Again I was thinking of mounting a display on the top of the Waffle. Not sure yet if to use Arduino display which implies moving the CR1 or using a breakout board. In either case would want to be able to use some of the other IO pins and in some cases same pins (I2C, SPI…). So will figure out ways to do this.
a) Use breakout board…
b) Maybe have Arduino duplicate shield that goes between the board and display…
Arducam mini seems fine as long as I set GPIO 8~12 to SPI4 and modify SPI driver.
I2C2 on GPIO 1&2 will be available in the next update(tomorrow) as my OpenCR-Camera example is using them.
I’ll try to find a domestic shop where I can purchase the camera module.
One of my colleague also mentioned about switching image buffers for displaying to LCD and receiving from camera.

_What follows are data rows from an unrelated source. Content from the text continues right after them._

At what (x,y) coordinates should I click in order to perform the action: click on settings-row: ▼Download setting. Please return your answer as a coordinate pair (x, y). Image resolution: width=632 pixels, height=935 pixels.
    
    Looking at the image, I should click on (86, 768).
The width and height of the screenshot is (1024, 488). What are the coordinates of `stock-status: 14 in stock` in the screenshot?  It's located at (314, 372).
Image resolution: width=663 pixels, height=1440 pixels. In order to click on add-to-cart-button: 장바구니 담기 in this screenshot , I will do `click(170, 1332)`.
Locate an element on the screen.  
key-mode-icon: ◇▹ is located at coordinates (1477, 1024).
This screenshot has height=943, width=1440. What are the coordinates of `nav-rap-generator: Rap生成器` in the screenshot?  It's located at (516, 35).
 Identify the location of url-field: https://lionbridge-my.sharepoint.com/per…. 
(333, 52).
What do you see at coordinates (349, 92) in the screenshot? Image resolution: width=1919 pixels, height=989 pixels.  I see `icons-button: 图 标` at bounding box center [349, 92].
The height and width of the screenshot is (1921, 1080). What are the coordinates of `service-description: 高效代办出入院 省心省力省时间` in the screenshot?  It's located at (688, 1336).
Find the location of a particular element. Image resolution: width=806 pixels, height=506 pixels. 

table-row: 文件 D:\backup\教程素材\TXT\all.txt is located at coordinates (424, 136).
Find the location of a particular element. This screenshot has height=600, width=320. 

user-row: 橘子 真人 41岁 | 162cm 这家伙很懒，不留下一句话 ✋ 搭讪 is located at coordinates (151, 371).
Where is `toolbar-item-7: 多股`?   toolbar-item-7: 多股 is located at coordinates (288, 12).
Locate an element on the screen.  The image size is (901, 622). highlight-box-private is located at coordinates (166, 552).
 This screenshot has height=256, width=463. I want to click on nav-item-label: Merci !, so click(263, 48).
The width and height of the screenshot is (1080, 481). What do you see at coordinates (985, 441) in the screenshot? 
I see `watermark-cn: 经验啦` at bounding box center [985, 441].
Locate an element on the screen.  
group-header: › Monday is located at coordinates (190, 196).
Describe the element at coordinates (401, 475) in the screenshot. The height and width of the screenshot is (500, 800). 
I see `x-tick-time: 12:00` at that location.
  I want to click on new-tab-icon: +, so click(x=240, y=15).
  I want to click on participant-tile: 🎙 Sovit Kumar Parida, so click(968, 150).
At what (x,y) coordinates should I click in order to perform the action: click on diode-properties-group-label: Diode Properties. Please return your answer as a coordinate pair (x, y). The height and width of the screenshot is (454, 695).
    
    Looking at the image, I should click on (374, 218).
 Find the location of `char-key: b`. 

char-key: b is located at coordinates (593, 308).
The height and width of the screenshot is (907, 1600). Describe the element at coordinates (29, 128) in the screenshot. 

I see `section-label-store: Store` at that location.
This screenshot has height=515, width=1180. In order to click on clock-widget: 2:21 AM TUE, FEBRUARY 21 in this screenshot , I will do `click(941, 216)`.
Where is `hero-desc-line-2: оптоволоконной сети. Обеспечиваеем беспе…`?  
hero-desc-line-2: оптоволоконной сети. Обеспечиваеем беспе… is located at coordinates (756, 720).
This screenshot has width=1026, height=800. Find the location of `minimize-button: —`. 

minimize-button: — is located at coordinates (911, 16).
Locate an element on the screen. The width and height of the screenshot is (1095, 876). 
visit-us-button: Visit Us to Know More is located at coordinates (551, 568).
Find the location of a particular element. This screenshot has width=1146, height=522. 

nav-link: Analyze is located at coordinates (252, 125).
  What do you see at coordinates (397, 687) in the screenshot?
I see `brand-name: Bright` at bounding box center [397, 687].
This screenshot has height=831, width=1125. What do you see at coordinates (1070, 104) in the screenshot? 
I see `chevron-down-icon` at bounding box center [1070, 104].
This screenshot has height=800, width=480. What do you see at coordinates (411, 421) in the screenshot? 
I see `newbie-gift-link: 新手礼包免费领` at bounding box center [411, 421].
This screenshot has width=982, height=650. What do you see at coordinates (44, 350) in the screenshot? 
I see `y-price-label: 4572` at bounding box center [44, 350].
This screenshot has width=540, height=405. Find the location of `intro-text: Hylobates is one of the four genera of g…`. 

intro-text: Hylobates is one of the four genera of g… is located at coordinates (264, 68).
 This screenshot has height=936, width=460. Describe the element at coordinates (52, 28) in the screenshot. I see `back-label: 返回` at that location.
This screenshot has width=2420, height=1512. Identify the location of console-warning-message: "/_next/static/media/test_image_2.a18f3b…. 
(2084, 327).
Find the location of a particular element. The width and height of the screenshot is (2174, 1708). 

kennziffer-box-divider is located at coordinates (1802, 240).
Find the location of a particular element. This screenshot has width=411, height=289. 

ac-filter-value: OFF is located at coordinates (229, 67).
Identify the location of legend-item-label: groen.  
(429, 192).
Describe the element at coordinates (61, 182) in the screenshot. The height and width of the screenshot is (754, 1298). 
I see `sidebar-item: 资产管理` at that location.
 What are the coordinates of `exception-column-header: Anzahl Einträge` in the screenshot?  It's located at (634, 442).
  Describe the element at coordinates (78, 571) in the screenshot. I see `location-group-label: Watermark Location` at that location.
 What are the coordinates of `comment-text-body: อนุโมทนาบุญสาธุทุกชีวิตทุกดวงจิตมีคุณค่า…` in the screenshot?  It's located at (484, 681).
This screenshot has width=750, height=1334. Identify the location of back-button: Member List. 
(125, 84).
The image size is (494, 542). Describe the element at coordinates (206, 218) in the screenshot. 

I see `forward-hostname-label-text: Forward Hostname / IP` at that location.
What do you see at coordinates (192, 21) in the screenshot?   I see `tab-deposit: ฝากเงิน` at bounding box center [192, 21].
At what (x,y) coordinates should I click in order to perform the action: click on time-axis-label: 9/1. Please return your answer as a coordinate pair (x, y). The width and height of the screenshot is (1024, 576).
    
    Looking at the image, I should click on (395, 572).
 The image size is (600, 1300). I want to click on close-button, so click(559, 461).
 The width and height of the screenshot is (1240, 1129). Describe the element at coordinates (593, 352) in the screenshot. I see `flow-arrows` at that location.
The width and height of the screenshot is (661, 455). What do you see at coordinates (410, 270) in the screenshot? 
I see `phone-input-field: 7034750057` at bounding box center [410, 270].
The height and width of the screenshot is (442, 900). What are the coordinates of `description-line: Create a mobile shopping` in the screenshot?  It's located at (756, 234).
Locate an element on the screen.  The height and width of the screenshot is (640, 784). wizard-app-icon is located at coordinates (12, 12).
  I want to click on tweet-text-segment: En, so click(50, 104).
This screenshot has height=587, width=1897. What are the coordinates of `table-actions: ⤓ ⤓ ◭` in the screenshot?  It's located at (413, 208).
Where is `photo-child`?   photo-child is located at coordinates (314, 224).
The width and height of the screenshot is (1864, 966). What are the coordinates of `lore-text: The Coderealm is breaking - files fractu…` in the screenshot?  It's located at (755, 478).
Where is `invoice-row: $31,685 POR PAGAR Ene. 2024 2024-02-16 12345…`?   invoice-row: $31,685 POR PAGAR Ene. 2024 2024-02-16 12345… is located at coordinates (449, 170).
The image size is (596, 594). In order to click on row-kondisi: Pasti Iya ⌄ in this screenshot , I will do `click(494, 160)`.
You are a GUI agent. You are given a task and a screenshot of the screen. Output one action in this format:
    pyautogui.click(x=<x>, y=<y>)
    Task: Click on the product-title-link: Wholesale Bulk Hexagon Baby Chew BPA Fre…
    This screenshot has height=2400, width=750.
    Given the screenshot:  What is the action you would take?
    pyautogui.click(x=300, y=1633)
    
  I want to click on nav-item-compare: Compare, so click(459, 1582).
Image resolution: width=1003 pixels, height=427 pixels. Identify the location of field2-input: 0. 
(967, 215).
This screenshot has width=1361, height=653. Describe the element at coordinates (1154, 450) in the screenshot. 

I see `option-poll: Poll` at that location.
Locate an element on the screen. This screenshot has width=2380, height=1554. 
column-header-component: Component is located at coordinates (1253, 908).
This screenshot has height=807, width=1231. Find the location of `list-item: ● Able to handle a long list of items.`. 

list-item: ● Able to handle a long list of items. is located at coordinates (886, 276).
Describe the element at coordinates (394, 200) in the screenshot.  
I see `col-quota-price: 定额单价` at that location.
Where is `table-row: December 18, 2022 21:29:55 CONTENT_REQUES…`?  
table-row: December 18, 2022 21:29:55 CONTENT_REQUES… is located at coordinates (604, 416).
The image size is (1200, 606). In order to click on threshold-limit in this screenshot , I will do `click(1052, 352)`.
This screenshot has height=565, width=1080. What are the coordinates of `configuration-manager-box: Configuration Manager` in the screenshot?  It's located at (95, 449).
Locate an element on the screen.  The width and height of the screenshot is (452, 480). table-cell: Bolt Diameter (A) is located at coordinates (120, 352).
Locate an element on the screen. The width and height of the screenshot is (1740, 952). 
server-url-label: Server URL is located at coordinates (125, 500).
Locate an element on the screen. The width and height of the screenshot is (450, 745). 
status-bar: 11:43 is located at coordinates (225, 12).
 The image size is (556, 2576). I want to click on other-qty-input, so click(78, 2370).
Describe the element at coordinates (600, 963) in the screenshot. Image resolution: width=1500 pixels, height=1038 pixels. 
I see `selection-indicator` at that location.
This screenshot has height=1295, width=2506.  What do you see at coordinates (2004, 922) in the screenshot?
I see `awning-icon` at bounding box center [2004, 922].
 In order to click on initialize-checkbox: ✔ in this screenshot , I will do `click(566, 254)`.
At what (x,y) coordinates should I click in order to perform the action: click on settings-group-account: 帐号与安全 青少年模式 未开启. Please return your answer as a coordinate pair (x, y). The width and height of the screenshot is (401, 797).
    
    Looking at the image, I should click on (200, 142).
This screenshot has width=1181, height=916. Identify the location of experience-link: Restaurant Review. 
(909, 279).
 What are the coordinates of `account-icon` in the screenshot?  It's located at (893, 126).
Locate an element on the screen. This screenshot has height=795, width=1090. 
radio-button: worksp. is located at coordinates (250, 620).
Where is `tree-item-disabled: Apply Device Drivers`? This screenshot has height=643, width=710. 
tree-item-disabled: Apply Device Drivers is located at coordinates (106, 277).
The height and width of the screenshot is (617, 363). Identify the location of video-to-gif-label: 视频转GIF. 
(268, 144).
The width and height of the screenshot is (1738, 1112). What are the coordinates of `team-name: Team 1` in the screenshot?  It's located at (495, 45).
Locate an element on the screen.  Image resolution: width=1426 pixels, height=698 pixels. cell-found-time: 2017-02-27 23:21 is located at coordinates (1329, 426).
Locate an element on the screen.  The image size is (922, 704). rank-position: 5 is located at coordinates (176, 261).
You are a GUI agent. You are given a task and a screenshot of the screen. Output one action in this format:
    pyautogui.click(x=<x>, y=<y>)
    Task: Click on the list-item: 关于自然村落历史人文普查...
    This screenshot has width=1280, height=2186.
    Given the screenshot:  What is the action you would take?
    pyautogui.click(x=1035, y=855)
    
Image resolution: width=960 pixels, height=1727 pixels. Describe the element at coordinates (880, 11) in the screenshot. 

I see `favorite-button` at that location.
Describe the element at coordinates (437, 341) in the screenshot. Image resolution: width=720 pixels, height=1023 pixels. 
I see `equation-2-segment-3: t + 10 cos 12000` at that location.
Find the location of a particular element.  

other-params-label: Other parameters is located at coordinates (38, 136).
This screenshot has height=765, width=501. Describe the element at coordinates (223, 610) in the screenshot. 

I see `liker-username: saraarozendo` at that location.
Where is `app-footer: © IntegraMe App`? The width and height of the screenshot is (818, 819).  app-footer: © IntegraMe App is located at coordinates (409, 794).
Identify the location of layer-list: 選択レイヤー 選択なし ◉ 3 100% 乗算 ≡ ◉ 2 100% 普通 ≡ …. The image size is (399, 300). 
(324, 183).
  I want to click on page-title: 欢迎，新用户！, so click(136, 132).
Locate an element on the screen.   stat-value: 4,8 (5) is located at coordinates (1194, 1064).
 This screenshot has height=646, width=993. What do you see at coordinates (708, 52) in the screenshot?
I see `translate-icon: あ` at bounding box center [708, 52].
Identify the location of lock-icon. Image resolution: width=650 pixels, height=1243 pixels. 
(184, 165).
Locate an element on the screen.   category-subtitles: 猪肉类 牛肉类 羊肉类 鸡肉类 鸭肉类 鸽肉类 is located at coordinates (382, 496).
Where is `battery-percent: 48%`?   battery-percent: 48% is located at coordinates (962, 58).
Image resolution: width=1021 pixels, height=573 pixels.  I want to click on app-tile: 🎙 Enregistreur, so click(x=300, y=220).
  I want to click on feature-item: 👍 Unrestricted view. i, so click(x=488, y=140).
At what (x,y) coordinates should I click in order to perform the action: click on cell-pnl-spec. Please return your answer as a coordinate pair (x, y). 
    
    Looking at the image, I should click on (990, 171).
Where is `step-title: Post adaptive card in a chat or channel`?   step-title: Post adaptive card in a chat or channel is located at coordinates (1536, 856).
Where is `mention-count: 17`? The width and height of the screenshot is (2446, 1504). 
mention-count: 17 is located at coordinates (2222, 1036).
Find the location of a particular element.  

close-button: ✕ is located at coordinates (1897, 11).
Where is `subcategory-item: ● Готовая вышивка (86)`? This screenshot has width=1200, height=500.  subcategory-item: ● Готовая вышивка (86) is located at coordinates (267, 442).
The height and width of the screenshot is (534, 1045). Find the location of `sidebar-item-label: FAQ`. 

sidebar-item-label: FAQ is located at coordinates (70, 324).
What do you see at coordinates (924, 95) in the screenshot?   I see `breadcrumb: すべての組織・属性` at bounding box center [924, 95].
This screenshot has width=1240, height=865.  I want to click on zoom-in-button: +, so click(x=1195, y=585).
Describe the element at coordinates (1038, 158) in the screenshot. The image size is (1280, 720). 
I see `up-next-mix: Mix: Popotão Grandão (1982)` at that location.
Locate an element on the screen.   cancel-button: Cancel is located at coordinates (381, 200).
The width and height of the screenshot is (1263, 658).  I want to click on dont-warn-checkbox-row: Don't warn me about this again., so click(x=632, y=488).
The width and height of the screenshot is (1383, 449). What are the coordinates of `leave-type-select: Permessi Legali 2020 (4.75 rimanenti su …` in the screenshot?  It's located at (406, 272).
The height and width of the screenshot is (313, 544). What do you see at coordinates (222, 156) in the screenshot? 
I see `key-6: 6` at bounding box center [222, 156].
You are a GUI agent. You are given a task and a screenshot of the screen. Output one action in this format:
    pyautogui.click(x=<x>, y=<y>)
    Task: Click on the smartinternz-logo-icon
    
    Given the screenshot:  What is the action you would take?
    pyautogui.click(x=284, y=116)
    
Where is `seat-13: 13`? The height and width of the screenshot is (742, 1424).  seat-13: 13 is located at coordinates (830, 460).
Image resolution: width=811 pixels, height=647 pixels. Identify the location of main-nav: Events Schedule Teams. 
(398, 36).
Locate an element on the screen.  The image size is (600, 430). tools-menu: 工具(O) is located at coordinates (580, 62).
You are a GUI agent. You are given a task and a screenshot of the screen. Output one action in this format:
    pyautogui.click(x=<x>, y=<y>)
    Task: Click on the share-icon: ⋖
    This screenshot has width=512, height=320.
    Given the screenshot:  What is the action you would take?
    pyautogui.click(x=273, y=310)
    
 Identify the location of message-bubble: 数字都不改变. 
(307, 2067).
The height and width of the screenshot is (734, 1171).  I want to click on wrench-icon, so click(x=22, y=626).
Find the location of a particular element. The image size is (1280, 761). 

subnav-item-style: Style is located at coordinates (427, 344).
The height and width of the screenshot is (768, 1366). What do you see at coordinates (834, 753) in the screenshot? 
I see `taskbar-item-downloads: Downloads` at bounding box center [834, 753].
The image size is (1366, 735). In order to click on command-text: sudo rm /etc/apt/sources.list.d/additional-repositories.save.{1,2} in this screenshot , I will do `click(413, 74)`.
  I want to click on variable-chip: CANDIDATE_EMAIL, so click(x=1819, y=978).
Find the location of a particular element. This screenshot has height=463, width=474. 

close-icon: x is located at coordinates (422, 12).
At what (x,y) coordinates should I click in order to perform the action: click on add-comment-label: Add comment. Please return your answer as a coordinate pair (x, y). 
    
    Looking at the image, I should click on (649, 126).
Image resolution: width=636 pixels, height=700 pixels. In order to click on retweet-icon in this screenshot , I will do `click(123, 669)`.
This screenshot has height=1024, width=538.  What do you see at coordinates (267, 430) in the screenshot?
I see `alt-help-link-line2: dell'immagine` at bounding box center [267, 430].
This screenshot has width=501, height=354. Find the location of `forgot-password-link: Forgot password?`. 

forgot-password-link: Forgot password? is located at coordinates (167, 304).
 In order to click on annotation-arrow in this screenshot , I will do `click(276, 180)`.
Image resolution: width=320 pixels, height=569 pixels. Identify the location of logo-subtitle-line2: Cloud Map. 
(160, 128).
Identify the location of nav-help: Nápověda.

But OpenCR has RAM size of 256KB and single 16bit QVGA buffer takes about 153KB so it doesn’t have enough RAM.
Although I can try increasing RAM size by adjusting memory areas, I wanted to keep the basic structure the same as much as possible.
For the QVGA image processing, I assigned a bit-wise masked image buffer(9.6KB) to RAM_DTCM that has 65KB free area in total, but 7~8 fps with QVGA is kinda slow I think.
My next goal will be tracking and following the detected object
Trying to figure out how to reuse TurtleBot3 motor driver source code though.
Likewise only room for one Frame buffer in memory. So the question might be, can you get all of the timings in a manor where for example maybe as the camera has read half a frame into memory, you have time to do any processing, and the code starts up to start the screen update… So one is always chasing the other. The question would be could everything synchronized the way you want…
Thanks for the hints about memory, and also good to hear that there may be support for additional SPI and I2C buses.
I’ve merged your recent update for SPI into my OpenCR repository for the test.
Thanks to your enhanced SPI, I was able to acquire higher FPS(about +4 FPS)!
Awesome!!
Below is the QQVGA screen that was originally 12~13 fps, and with your code, now I’m getting 16~17 fps
The best thing is that now I’m getting almost doubled fps in full screen mode(8~9 fps) that looks pretty smooth and possibly pull more resource from the mcu
I’ll update the Arduino IDE example in the next update.
Thank you so much for your contribution!